• Exercise directions:
Copy every line that holds the string "computer" from the data below.

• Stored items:
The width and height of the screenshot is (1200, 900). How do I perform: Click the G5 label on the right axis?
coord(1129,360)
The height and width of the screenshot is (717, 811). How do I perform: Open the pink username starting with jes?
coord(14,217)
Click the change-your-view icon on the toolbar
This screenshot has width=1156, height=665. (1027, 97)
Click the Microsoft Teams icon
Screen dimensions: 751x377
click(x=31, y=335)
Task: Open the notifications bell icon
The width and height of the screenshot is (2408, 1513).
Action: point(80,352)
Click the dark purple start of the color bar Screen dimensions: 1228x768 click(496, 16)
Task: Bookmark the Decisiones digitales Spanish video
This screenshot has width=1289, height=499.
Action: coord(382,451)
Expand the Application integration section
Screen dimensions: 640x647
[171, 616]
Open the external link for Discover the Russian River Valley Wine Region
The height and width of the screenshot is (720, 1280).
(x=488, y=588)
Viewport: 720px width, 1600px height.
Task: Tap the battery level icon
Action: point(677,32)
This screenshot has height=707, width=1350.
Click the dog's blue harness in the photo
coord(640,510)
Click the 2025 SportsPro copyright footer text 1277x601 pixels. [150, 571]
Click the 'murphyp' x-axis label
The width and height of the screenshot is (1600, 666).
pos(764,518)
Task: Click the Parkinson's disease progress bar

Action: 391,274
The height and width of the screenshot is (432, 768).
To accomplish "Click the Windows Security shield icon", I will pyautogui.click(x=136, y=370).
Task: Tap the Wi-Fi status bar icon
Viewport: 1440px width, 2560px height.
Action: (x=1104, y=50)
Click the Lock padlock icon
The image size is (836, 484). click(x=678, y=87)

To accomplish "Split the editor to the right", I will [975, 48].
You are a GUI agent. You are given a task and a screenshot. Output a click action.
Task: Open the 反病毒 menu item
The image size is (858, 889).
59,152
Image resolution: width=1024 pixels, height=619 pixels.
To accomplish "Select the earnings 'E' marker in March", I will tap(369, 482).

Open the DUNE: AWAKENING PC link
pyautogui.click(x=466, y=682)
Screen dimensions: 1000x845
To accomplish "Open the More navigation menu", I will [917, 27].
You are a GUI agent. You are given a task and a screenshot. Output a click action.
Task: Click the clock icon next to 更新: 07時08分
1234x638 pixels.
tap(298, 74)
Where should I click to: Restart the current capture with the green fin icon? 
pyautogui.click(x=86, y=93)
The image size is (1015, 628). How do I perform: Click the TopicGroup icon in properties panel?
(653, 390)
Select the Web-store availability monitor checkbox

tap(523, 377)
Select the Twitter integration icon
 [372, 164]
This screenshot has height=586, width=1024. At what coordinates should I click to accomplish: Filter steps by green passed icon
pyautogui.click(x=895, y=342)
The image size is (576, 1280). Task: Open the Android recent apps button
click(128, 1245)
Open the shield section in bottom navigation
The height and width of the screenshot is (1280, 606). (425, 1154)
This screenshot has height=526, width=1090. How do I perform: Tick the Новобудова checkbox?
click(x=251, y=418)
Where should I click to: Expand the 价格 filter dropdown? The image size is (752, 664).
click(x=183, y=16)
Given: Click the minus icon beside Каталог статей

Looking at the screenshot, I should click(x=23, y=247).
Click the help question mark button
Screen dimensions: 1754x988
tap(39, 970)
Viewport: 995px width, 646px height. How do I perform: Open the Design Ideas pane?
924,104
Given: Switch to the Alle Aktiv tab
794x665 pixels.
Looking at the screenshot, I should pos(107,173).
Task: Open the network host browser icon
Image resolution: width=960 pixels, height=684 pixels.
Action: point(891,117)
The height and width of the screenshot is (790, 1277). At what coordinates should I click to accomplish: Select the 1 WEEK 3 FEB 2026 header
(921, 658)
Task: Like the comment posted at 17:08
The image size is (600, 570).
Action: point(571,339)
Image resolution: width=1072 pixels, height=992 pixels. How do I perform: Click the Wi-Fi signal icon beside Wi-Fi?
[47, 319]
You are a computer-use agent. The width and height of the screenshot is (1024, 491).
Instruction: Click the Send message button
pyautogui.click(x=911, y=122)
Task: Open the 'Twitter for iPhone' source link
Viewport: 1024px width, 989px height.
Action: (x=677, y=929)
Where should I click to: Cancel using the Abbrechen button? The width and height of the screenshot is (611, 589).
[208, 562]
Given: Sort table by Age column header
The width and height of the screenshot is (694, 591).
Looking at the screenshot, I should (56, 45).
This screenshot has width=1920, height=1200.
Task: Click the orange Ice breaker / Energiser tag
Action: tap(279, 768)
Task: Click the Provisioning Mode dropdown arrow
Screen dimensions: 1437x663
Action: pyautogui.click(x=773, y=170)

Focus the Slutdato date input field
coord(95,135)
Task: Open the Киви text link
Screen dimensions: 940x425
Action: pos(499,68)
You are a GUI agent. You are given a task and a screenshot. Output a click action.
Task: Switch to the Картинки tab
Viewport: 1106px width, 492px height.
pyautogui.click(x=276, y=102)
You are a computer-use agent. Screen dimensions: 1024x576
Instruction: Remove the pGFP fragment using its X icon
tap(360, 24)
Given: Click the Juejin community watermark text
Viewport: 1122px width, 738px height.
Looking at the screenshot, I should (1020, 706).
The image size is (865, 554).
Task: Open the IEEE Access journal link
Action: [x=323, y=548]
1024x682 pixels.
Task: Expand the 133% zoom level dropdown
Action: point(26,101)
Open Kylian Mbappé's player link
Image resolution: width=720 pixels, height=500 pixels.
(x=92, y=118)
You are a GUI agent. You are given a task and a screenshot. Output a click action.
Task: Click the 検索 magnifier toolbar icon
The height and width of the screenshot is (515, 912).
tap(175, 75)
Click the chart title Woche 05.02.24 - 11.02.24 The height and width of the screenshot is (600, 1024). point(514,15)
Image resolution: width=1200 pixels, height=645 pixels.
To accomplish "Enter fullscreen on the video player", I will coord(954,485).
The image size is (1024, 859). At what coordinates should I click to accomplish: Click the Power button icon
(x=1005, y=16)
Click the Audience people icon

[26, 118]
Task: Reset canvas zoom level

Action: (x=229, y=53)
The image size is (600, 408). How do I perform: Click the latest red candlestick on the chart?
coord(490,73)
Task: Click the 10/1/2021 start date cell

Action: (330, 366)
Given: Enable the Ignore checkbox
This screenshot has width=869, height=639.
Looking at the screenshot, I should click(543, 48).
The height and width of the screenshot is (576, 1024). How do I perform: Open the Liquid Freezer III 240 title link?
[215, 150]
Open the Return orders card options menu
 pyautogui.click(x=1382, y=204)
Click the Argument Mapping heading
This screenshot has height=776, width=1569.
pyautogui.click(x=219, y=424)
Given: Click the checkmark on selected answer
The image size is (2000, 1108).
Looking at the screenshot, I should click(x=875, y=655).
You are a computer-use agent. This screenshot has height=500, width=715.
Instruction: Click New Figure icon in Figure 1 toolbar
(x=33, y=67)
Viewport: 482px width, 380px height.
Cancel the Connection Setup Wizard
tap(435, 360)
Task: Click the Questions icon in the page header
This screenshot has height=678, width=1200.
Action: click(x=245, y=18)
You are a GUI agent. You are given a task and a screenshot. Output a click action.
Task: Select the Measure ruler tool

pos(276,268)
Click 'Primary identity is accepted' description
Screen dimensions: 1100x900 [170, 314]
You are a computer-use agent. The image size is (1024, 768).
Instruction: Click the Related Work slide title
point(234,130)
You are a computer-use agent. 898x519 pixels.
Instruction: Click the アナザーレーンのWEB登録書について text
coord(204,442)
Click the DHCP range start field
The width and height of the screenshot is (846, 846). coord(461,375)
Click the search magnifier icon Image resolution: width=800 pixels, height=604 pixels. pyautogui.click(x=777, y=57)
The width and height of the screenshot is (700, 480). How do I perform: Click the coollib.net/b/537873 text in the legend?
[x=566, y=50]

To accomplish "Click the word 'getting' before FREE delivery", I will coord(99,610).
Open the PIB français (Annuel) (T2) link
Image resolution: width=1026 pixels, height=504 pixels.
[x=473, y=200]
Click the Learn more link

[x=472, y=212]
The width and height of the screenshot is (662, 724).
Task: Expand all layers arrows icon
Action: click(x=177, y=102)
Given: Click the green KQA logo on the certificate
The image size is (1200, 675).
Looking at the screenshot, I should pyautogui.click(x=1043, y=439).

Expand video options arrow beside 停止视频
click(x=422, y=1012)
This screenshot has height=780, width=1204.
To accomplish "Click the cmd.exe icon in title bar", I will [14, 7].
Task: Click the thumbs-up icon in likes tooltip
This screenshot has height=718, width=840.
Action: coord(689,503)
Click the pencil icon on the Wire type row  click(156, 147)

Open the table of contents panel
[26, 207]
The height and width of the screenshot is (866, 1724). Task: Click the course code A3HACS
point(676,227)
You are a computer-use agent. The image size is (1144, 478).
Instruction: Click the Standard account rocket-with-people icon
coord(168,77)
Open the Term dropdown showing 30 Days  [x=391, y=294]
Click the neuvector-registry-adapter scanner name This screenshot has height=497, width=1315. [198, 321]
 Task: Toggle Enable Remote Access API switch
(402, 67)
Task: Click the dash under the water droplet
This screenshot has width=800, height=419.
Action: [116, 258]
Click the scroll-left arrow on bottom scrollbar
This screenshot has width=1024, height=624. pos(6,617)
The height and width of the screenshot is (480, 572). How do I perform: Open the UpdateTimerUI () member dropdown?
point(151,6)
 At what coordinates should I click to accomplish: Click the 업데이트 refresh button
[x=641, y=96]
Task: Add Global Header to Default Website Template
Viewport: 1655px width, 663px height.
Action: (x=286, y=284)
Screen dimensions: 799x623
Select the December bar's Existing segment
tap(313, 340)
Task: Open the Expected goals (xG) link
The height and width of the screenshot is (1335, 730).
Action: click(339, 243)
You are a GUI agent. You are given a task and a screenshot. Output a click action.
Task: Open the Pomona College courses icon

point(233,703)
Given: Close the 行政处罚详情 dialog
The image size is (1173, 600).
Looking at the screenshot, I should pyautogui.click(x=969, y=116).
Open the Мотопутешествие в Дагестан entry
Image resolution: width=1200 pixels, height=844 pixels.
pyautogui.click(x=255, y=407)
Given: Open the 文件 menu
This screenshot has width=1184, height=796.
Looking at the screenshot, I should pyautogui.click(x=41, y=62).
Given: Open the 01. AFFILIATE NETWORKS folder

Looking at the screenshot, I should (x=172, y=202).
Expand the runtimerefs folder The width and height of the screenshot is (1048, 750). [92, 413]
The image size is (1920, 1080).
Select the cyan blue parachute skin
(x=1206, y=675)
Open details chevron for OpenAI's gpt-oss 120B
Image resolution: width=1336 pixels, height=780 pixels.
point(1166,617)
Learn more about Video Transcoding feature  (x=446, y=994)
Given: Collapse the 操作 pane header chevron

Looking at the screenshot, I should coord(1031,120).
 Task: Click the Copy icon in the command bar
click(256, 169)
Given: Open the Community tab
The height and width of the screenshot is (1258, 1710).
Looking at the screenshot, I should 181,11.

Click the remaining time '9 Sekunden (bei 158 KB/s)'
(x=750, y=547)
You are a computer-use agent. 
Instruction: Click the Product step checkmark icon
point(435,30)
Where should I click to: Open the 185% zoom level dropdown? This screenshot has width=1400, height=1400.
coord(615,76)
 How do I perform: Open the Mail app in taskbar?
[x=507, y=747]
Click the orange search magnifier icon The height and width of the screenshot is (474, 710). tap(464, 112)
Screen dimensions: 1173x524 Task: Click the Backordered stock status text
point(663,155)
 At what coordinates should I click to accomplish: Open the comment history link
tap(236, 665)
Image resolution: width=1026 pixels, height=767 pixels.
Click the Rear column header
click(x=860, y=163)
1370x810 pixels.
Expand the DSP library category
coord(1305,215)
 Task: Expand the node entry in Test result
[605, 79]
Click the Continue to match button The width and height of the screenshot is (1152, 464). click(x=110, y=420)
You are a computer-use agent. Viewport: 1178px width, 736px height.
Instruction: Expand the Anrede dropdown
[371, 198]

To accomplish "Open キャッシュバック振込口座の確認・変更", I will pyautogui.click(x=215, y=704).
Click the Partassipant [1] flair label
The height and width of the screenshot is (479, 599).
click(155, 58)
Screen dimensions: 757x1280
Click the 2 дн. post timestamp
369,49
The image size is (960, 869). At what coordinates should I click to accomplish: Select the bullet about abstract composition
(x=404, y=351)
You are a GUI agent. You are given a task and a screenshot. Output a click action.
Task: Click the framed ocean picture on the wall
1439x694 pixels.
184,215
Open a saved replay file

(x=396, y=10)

• Solved exercise:
You are a computer-use agent. The width and height of the screenshot is (1024, 491).
You are a computer-use agent. Screen dimensions: 1024x576
You are a computer-use agent. This screenshot has height=500, width=715.
You are a computer-use agent. The image size is (1024, 768).
You are a computer-use agent. 898x519 pixels.
You are a computer-use agent. The image size is (1144, 478).
You are a computer-use agent. 
You are a computer-use agent. Viewport: 1178px width, 736px height.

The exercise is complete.